» **Provided material**
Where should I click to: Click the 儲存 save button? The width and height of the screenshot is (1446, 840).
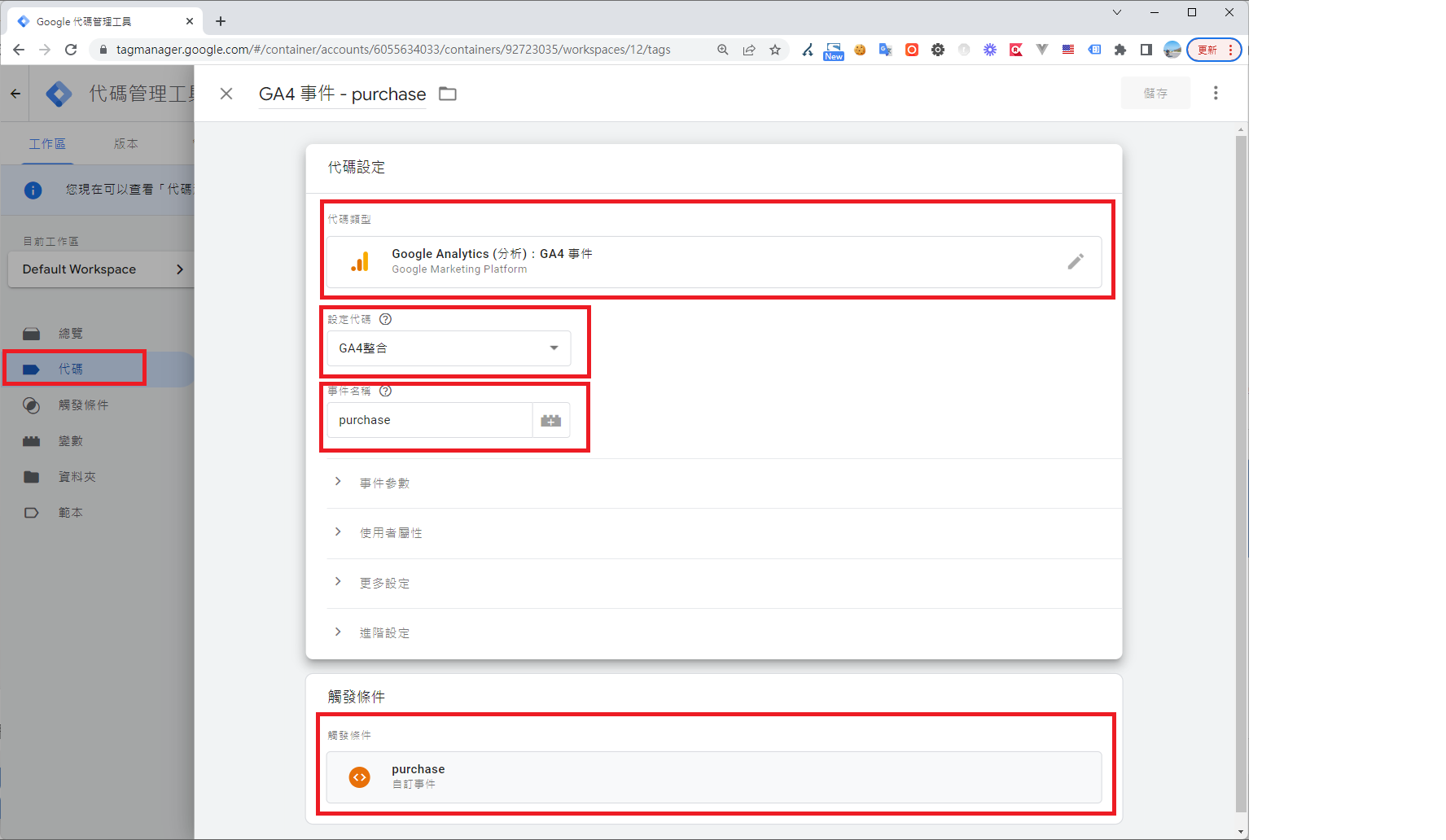[1155, 94]
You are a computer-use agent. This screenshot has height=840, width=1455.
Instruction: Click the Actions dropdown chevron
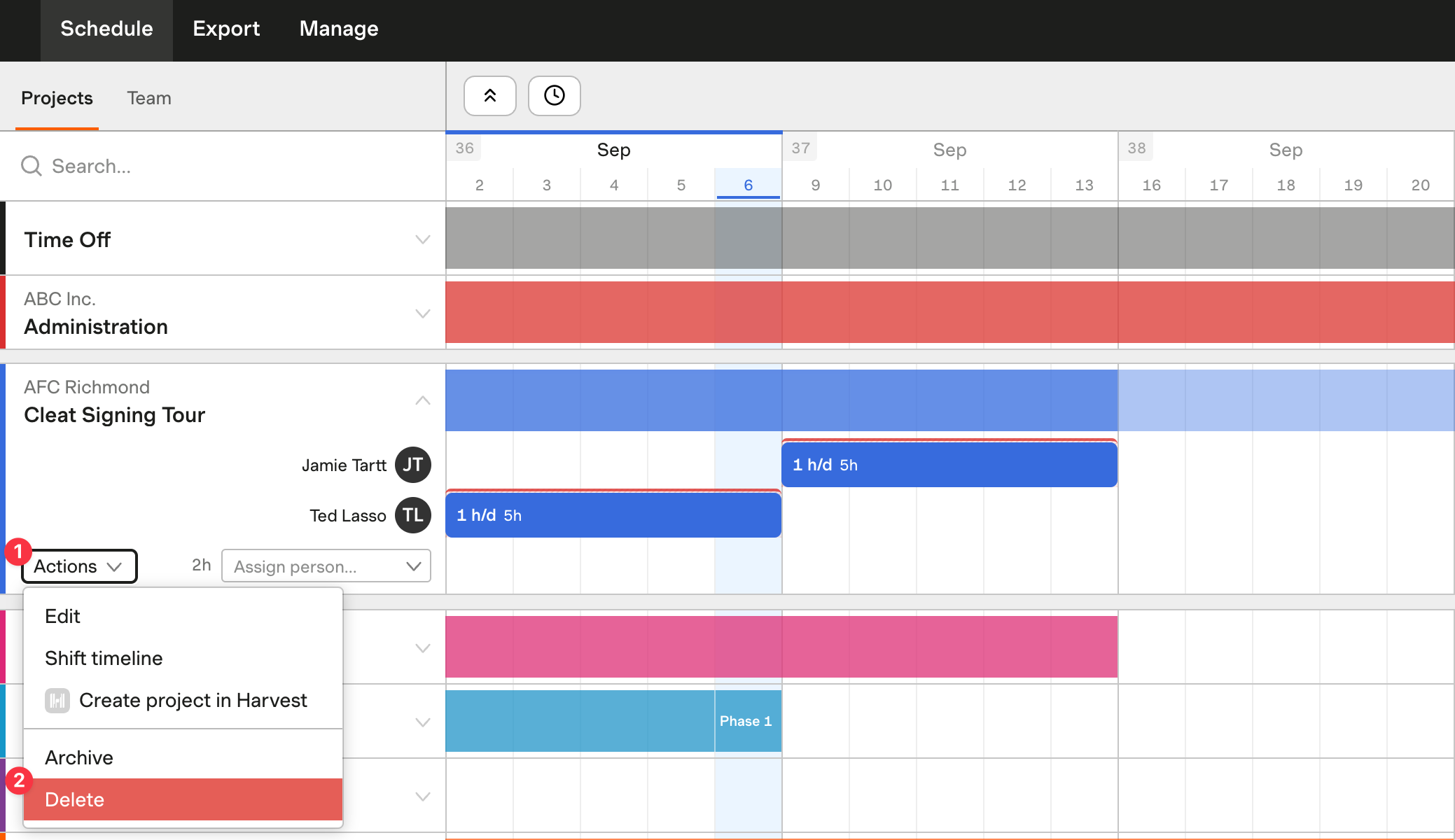(x=114, y=565)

» **The request**
Give the material above as a two-column CSV with one row per record, using the columns instruction and coordinates. Put each record's text and its answer in separate quoted fields, with line breaks changed to spaces, and leave the pictures out.

» **Answer in full**
instruction,coordinates
"Where should I click to: Click the 儲存 save button? The width and height of the screenshot is (1446, 840).","[1155, 94]"
"You are a computer-use agent. This screenshot has height=840, width=1455. Instruction: Click the Actions dropdown chevron","(x=114, y=565)"